Data to process: Begin

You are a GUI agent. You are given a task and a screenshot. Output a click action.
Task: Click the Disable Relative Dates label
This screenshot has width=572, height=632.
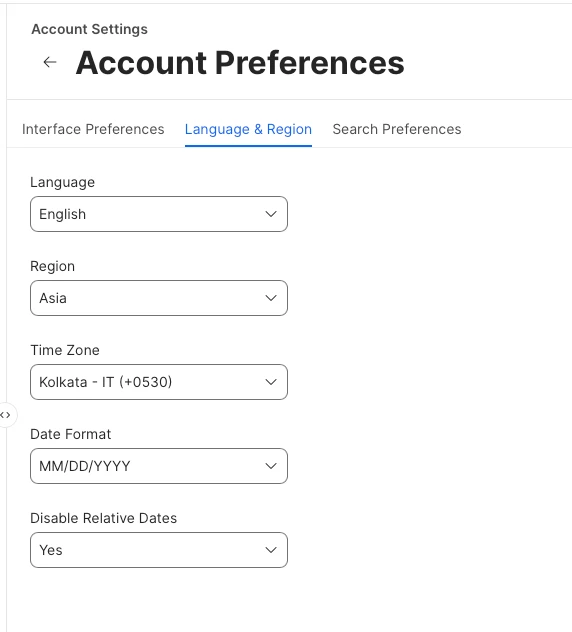[104, 518]
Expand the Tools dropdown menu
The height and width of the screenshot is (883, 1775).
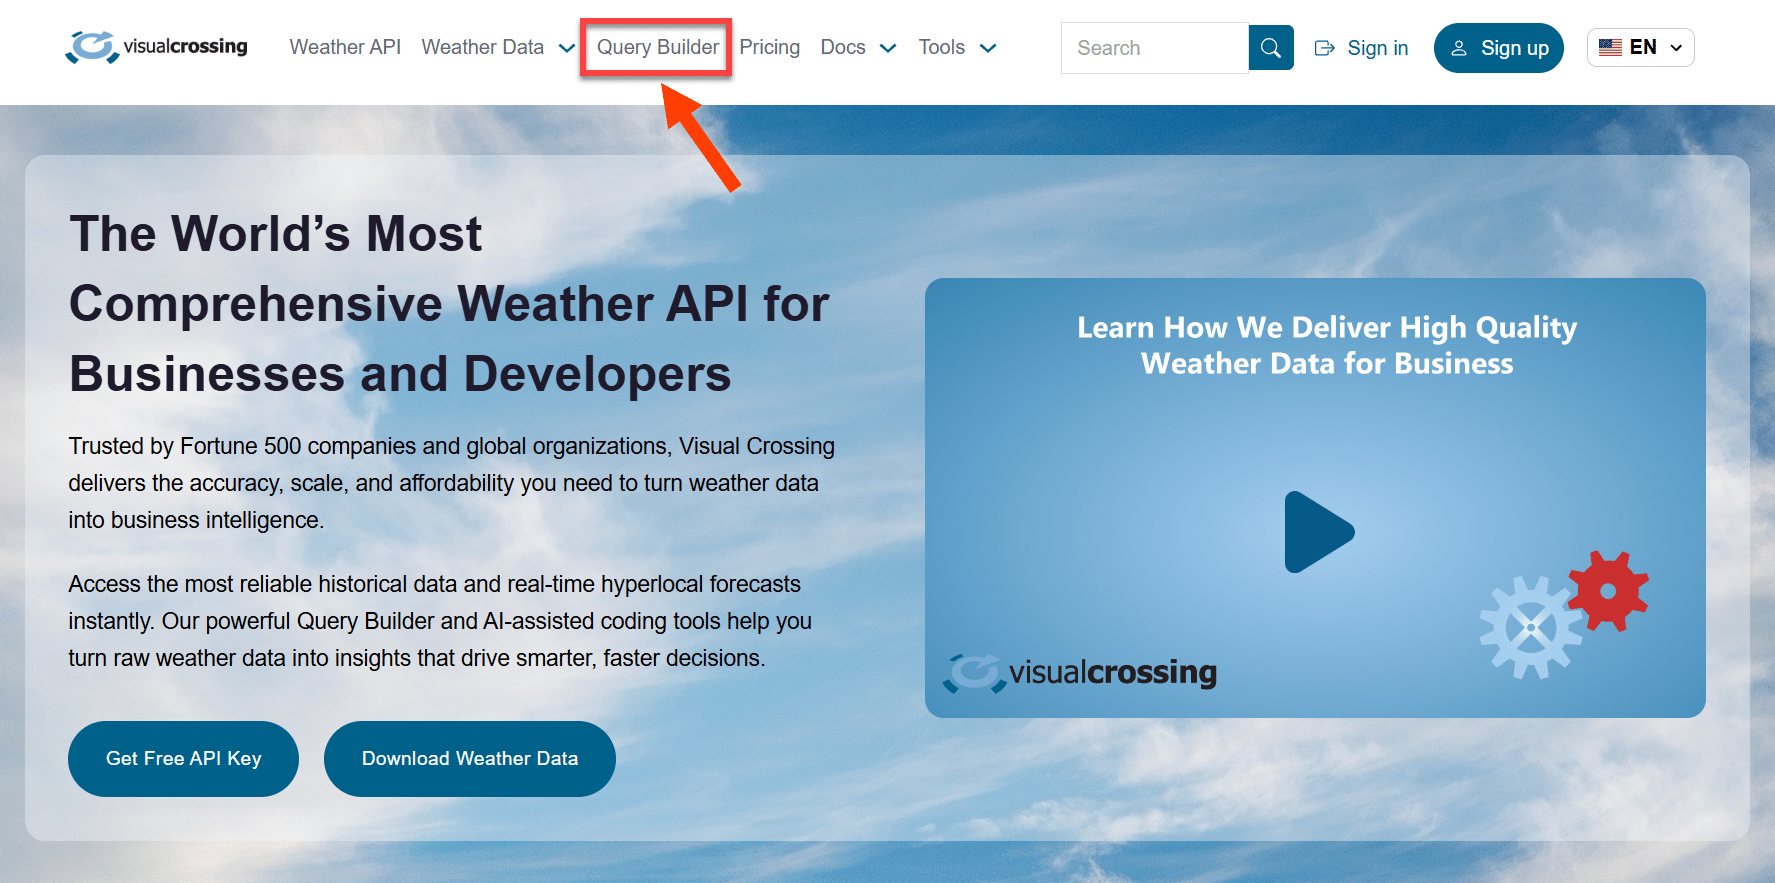pyautogui.click(x=988, y=48)
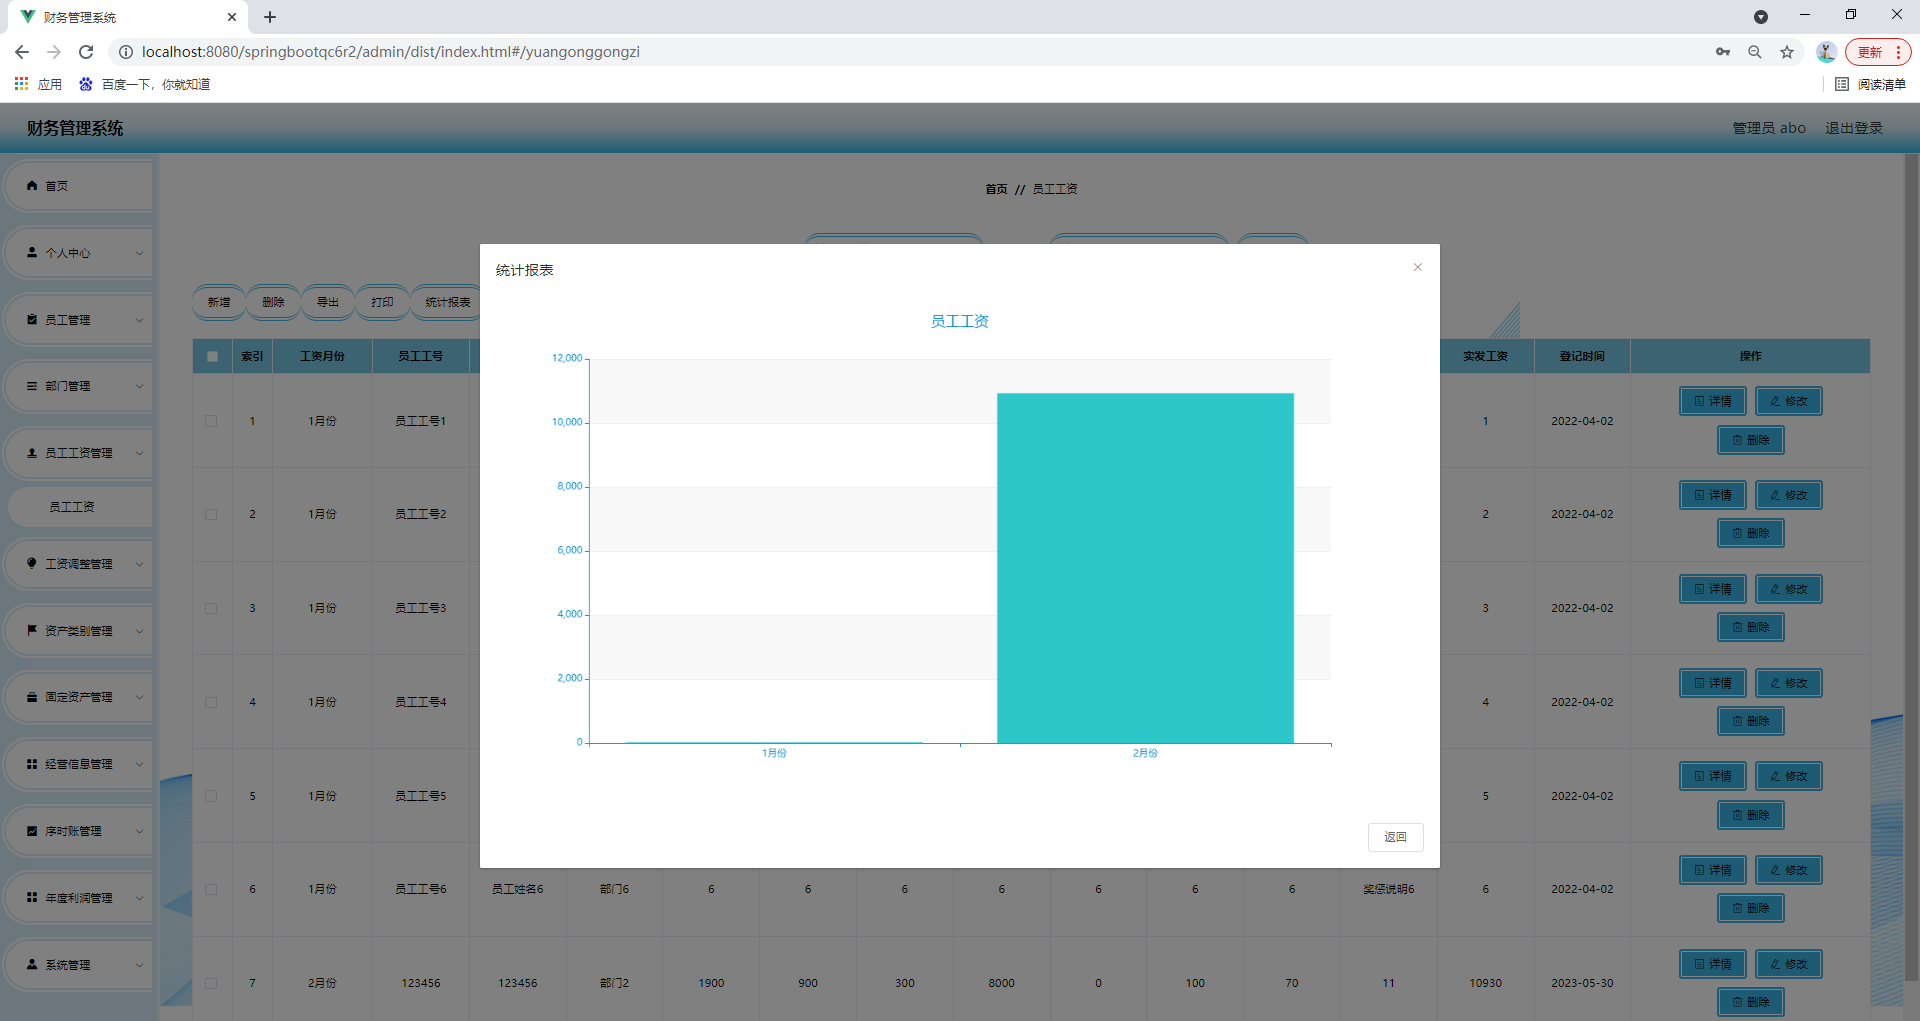
Task: Close the 统计报表 dialog with X icon
Action: coord(1417,267)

Data to process: End

Required action:
Pictures are to be left out. Otherwise, copy the material above exactly.

Answer box:
You are a GUI agent. You are given a task and a screenshot. Output a click action.
Task: Click the Disable Relative Dates label
This screenshot has width=572, height=632.
[104, 518]
Expand the Tools dropdown menu
The height and width of the screenshot is (883, 1775).
pyautogui.click(x=988, y=48)
Task: Close the 统计报表 dialog with X icon
Action: coord(1417,267)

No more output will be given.